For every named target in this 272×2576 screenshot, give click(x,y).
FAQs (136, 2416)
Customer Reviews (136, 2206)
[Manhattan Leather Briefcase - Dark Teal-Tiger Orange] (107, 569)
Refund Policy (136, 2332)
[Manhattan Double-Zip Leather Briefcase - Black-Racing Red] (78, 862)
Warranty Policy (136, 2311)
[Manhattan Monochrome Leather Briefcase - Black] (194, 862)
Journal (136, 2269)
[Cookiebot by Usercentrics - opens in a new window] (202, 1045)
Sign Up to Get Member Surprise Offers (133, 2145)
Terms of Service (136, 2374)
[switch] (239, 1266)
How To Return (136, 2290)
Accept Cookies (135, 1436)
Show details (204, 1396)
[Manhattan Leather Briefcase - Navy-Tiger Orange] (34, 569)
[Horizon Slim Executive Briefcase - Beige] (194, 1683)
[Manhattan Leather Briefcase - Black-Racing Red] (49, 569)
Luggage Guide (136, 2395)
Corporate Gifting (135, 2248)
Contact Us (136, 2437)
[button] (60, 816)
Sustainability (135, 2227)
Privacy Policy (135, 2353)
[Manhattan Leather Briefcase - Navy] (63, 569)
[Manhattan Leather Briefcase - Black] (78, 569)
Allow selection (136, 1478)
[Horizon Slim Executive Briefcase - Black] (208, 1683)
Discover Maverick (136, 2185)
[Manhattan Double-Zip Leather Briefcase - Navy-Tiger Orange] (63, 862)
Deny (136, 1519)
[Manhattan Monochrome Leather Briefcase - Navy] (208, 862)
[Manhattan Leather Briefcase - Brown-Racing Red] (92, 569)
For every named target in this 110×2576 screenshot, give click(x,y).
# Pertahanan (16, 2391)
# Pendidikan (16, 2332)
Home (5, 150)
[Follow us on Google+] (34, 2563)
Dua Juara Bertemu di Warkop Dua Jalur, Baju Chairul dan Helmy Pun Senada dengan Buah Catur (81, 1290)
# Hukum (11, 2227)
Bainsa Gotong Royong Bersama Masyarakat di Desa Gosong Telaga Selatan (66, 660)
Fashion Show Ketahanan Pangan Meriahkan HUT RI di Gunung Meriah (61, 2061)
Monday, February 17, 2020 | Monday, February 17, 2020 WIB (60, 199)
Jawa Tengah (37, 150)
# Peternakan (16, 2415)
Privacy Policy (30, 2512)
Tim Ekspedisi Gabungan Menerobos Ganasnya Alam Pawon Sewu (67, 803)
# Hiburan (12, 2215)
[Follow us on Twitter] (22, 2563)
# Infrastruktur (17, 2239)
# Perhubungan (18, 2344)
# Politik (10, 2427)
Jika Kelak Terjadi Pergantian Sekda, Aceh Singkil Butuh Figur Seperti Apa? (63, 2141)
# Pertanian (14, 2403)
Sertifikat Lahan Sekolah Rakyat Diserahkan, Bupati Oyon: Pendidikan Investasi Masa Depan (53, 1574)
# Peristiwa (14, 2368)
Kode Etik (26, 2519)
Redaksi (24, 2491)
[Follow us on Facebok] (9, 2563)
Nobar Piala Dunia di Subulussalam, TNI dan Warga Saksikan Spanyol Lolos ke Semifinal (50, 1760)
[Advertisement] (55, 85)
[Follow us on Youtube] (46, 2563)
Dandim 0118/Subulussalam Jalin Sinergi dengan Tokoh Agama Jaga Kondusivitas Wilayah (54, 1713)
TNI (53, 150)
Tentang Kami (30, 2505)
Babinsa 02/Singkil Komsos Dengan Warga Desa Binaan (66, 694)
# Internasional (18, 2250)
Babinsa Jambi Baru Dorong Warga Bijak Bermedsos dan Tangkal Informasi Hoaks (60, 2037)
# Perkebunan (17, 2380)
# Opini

## WORK INSTRUCTIONS
Word for word, write out every record in the listing.

## TASK RESULT
For every named target in this 272×2576 screenshot, give click(x,y).
FAQs (136, 2416)
Customer Reviews (136, 2206)
[Manhattan Leather Briefcase - Dark Teal-Tiger Orange] (107, 569)
Refund Policy (136, 2332)
[Manhattan Double-Zip Leather Briefcase - Black-Racing Red] (78, 862)
Warranty Policy (136, 2311)
[Manhattan Monochrome Leather Briefcase - Black] (194, 862)
Journal (136, 2269)
[Cookiebot by Usercentrics - opens in a new window] (202, 1045)
Sign Up to Get Member Surprise Offers (133, 2145)
Terms of Service (136, 2374)
[switch] (239, 1266)
How To Return (136, 2290)
Accept Cookies (135, 1436)
Show details (204, 1396)
[Manhattan Leather Briefcase - Navy-Tiger Orange] (34, 569)
[Horizon Slim Executive Briefcase - Beige] (194, 1683)
[Manhattan Leather Briefcase - Black-Racing Red] (49, 569)
Luggage Guide (136, 2395)
Corporate Gifting (135, 2248)
Contact Us (136, 2437)
[button] (60, 816)
Sustainability (135, 2227)
Privacy Policy (135, 2353)
[Manhattan Leather Briefcase - Navy] (63, 569)
[Manhattan Leather Briefcase - Black] (78, 569)
Allow selection (136, 1478)
[Horizon Slim Executive Briefcase - Black] (208, 1683)
Discover Maverick (136, 2185)
[Manhattan Double-Zip Leather Briefcase - Navy-Tiger Orange] (63, 862)
Deny (136, 1519)
[Manhattan Monochrome Leather Briefcase - Navy] (208, 862)
[Manhattan Leather Briefcase - Brown-Racing Red] (92, 569)
For every named target in this 110×2576 screenshot, give click(x,y).
# Pertahanan (16, 2391)
# Pendidikan (16, 2332)
Home (5, 150)
[Follow us on Google+] (34, 2563)
Dua Juara Bertemu di Warkop Dua Jalur, Baju Chairul dan Helmy Pun Senada dengan Buah Catur (81, 1290)
# Hukum (11, 2227)
Bainsa Gotong Royong Bersama Masyarakat di Desa Gosong Telaga Selatan (66, 660)
Fashion Show Ketahanan Pangan Meriahkan HUT RI di Gunung Meriah (61, 2061)
Monday, February 17, 2020 | Monday, February 17, 2020 WIB (60, 199)
Jawa Tengah (37, 150)
# Peternakan (16, 2415)
Privacy Policy (30, 2512)
Tim Ekspedisi Gabungan Menerobos Ganasnya Alam Pawon Sewu (67, 803)
# Hiburan (12, 2215)
[Follow us on Twitter] (22, 2563)
# Infrastruktur (17, 2239)
# Perhubungan (18, 2344)
# Politik (10, 2427)
Jika Kelak Terjadi Pergantian Sekda, Aceh Singkil Butuh Figur Seperti Apa? (63, 2141)
# Pertanian (14, 2403)
Sertifikat Lahan Sekolah Rakyat Diserahkan, Bupati Oyon: Pendidikan Investasi Masa Depan (53, 1574)
# Peristiwa (14, 2368)
Kode Etik (26, 2519)
Redaksi (24, 2491)
[Follow us on Facebok] (9, 2563)
Nobar Piala Dunia di Subulussalam, TNI dan Warga Saksikan Spanyol Lolos ke Semifinal (50, 1760)
[Advertisement] (55, 85)
[Follow us on Youtube] (46, 2563)
Dandim 0118/Subulussalam Jalin Sinergi dengan Tokoh Agama Jaga Kondusivitas Wilayah (54, 1713)
TNI (53, 150)
Tentang Kami (30, 2505)
Babinsa 02/Singkil Komsos Dengan Warga Desa Binaan (66, 694)
# Internasional (18, 2250)
Babinsa Jambi Baru Dorong Warga Bijak Bermedsos dan Tangkal Informasi Hoaks (60, 2037)
# Perkebunan (17, 2380)
# Opini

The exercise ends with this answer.